2015-12-03 Thread Robert
On Thursday, December 3, 2015 at 7:59:16 PM UTC-5, MRAB wrote:
> On 2015-12-04 00:30, Robert wrote:
> > Hi,
> >
> > I remember that there is a way to set several list elements a same value 
> > with
> >   one line code. Excuse me, I don't remember the accurate syntax on the code
> >   snippet. But the basic format looks like this.
> >
> > 1. There is a four-element list, such as:
> > bb=[[[]],[[]],[[]],[[]]]
> > 2. An assignment line is here:
> > bb[0]='a'
> > 3. Then, all 4 element of bb is set with the above value.

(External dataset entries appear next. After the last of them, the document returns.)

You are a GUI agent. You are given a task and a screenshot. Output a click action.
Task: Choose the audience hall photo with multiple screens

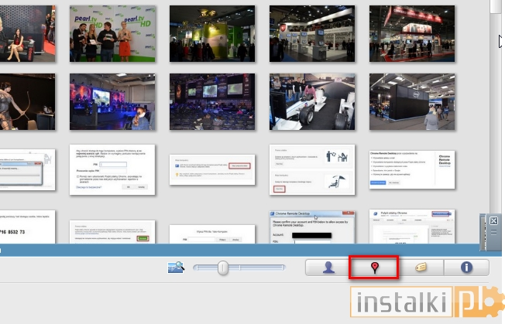pos(212,102)
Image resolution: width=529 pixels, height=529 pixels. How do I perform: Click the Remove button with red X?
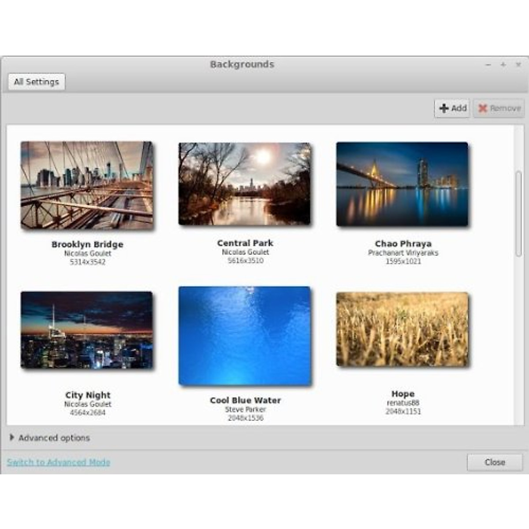pyautogui.click(x=499, y=108)
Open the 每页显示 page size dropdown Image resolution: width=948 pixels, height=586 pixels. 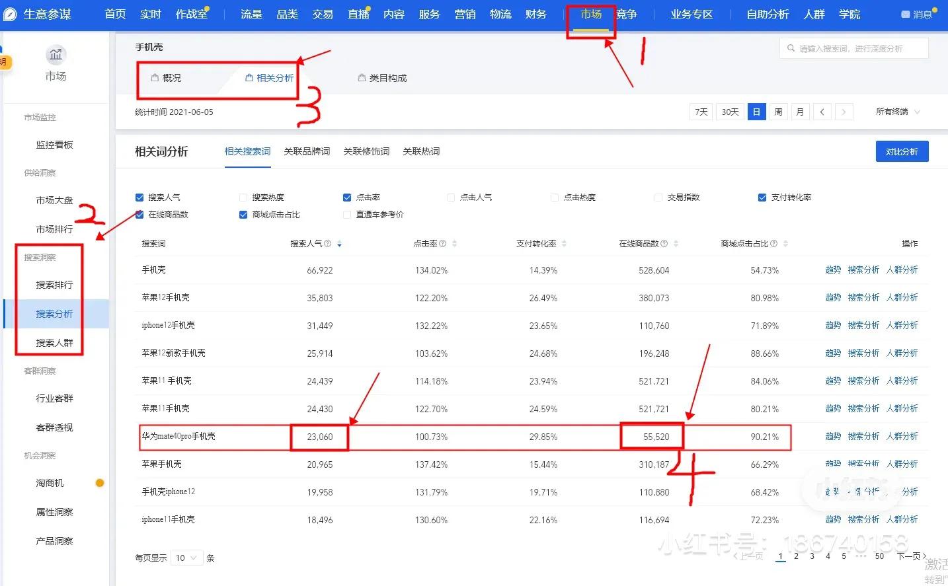click(x=187, y=558)
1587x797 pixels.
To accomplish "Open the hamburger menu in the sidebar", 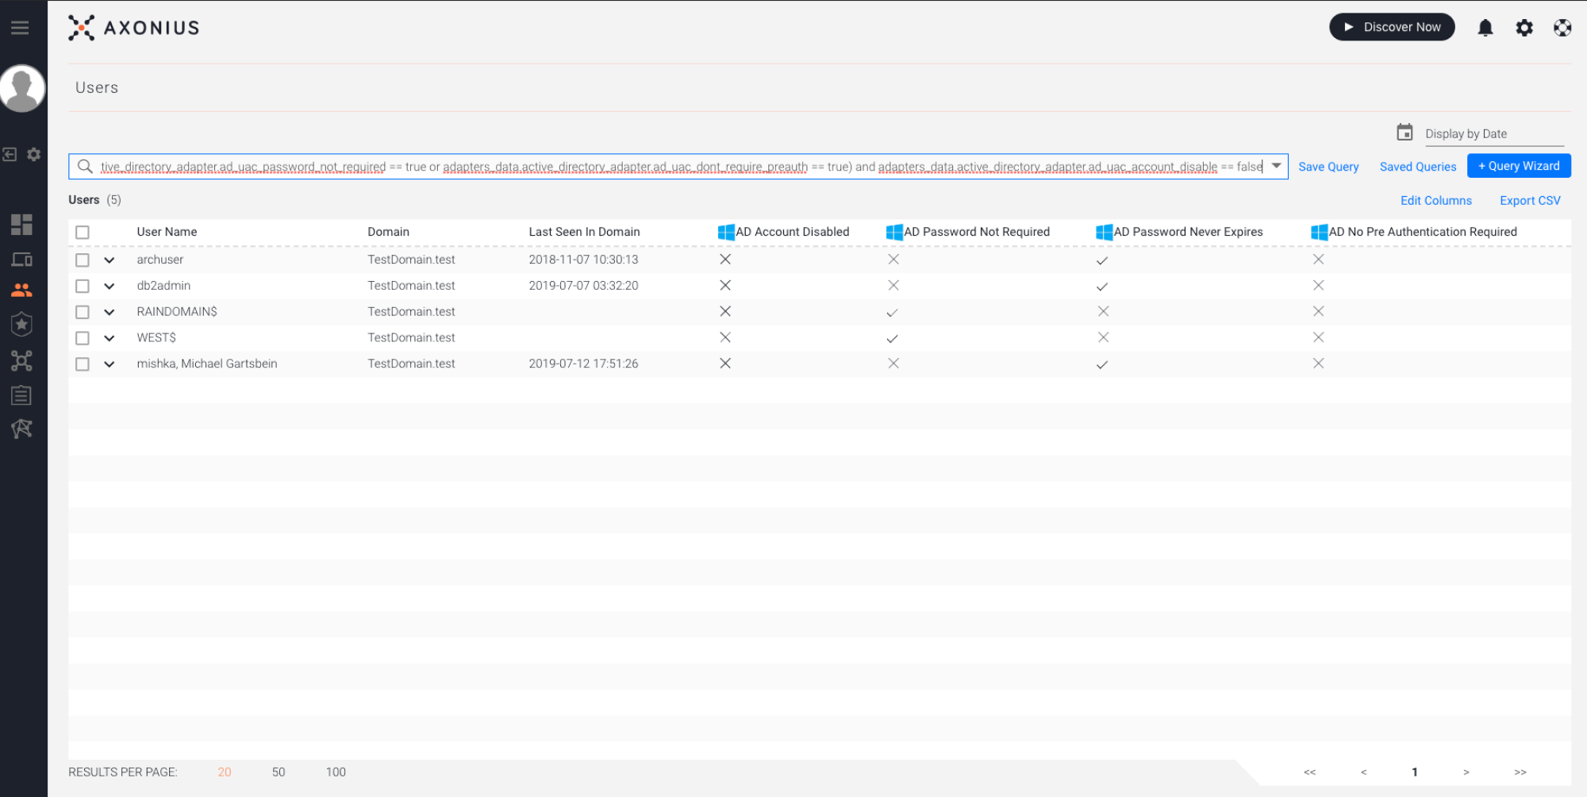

> > bb=[['a'],['a'],['a'],['a']]
> >
> > The above three line codes are what I guess (I forgot the original tutorial
> >   now). Do you remember there is such a list application?
> >
> Do you mean this behaviour:
> 
> >>> bb=[[[]]] * 4
> >>> print(bb)
> [[[]], [[]], [[]], [[]]]
> >>> bb[0][0]='a'
> >>> print(bb)
> [['a'], ['a'], ['a'], ['a']]
> 
> ?
> 
> That's because the bb contains 4 references to the same list.

Yes! What you post is I want. Thanks.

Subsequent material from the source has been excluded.